Jay Chol Choi, Jung Seok Lee, Sa-Yoon Kang, Ji-Hoon Kang, Jong-Myon Bae, Dae-Hie Lee
Cerebrovascular Diseases 2009, 27 (5): 417-25

BACKGROUND AND OBJECTIVE: The carotid-femoral pulse wave velocity is a well-established index of aortic stiffness, and the brachial-ankle pulse wave velocity (baPWV) has recently been developed as a new method for evaluating arterial stiffness. However, whether the baPWV is also useful in evaluating the risk of stroke is currently controversial. Moreover, it is also unknown which types of stroke and neuroradiological findings are associated with increased arterial stiffness. We investigated the association between the baPWV and risk of stroke using a case-control design.

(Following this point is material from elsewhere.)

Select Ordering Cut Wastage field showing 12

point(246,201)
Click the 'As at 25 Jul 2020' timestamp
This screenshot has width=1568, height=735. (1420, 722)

METHODS: This study enrolled 223 stroke patients (aged 65.6 +/- 10.3 years, mean +/- SD) and the same number of age- and sex-matched controls. All of the subjects in this study underwent a structured interview and had their vascular risk factors assessed. We reviewed brain magnetic resonance imaging and magnetic resonance angiography data of stroke patients to assessthe severity of white-matter hyperintensity lesions, number of cerebral microbleeds, and the stenosis of both intracranial and extracranial arteries. The baPWV was measured noninvasively by an oscillometric method.

RESULTS: The baPWV was most affected by the instantaneous systolic blood pressure, and was significantly higher in stroke patients than control subjects (1,721 +/- 395 cm/s vs. 1,657 +/- 366 cm/s, p = 0.03). However, the baPWV did not differ significantly with a specific type of stroke or subtype of ischemic stroke. Multiple regression analysis revealed that the baPWV was not independently associated with increased risk of stroke, or the severity of white-matter hyperintensity lesions or cerebral microbleeds.

CONCLUSION: Although the baPWV was significantly higher in stroke patients than control subjects, it was not independently associated with increased risk of stroke or specific subtypes of ischemic stroke or neuroradiological findings.